Airbus has routinely led Boeing in terms of orders in recent years. Image source: Airbus.

In 2017, Boeing has been in the lead all along. It started the year strong, and the launch of the 737 MAX 10 at the Paris Air Show in June gave it even more momentum. By early November, Boeing was already approaching its 2016 order total with more than 600 net firm orders. As of Dec. 7, it had 661 net firm orders for the year, having finalized a 75-airplane deal with prominent aircraft lessor Avolon in mid-November.

Meanwhile, Airbus has fallen on tough times (somewhat) this year. As of the end of November, it had only booked 333 net firm orders in 2017. As a result, it is on pace for the worst sales year for either of the two aircraft manufacturing giants since 2009.

December is usually a big month

One year of slow sales would hardly be devastating for Airbus. The company still ended last month with more than 6,600 firm orders in its backlog, putting it more than 900 units ahead of Boeing in the overall order race.

However, 2017 may turn out a lot better for Airbus than its 11-month order total would suggest. Boeing and Airbus both routinely bring in a disproportionate number of their orders in December, as their sales teams race to nail down as many orders as possible before year-end. For example, in 2016, Boeing finalized around 200 orders just in the last week and a half of the year.

A rendering of the Boeing 737 MAX 8 jet.

30% of Boeing's 2016 orders came in the last week and a half of the year. Image source: Boeing.

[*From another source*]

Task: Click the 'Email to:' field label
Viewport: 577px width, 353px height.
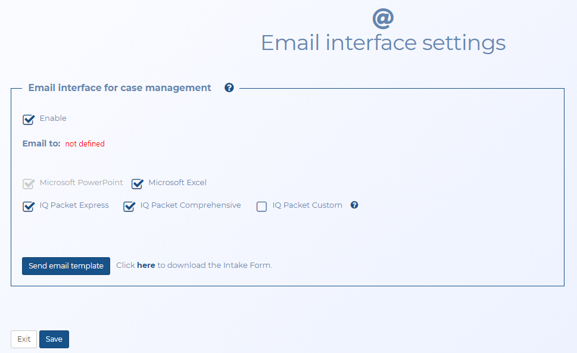Action: [x=41, y=143]
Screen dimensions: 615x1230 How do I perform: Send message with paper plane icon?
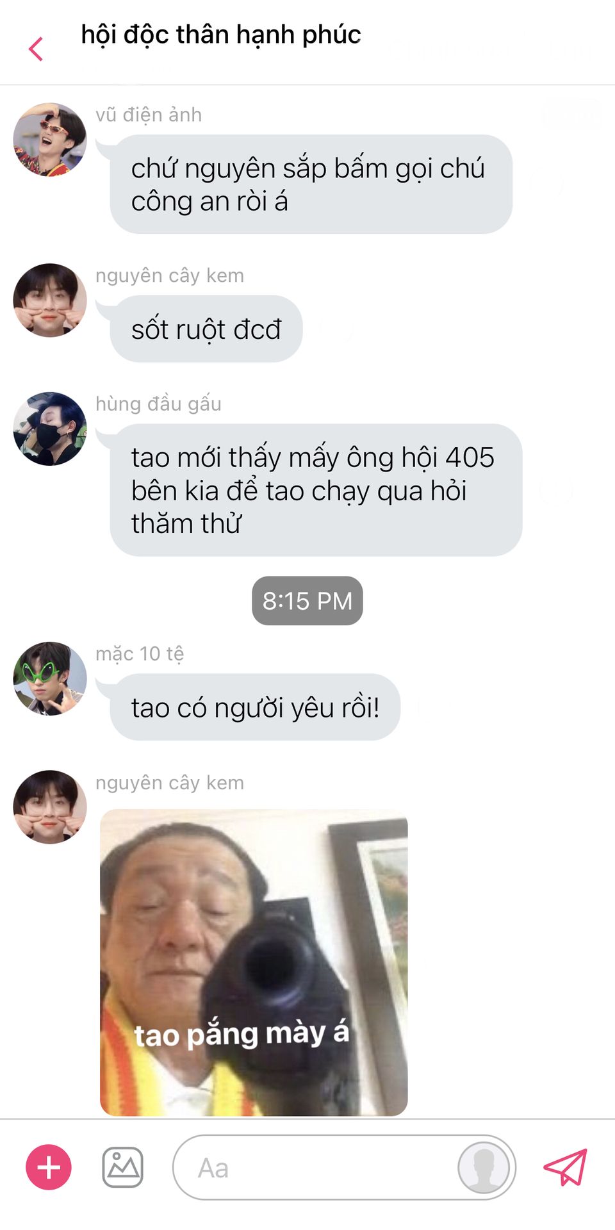click(x=565, y=1167)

At last month's Dubai Airshow, Airbus received its largest aircraft commitment ever. Investment firm Indigo Partners -- which owns stakes in several ultra-low cost carriers across the world, including Frontier Airlines -- plans to buy 430 A320neo family planes. If Airbus can firm up this one order in December, it would flip the script for the year, vaulting past 750 net orders.

Boeing is also looking to finish 2017 on a high note. In the past few months, it has received commitments from Turkish Airlines and Emirates to buy 40 787 Dreamliners each. It also has hundreds of outstanding commitments from the Paris Air Show, mainly covering 737 family jets, along with various other agreements announced in the past year or two.

If Boeing has a typical December order performance, it could exceed 800 firm orders for 2017, which would surpass its projected deliveries for the year (760-765).

This could be a busy month

If the year ended today, Boeing could call it a success. It has already nearly equaled its 2016 order total, with a better mix of widebody aircraft (which carry higher price tags and have shorter backlogs than the popular 737 narrowbody jet).

Nevertheless, I expect Boeing to make a strong push to finalize as many of its outstanding aircraft deals as possible during December to support its plans to increase output on the 737 and 787 production lines.

Airbus has even more motivation to finish 2017 with a slew of orders. It would be somewhat embarrassing if it ended the year with only half as many orders as Boeing. Furthermore, the Airbus sales team is probably eager to show that it hasn't lost its mojo following the recent retirement of longtime sales chief John Leahy. As a result, investors should expect the year-end order totals for Boeing and Airbus to look a lot better than the current numbers.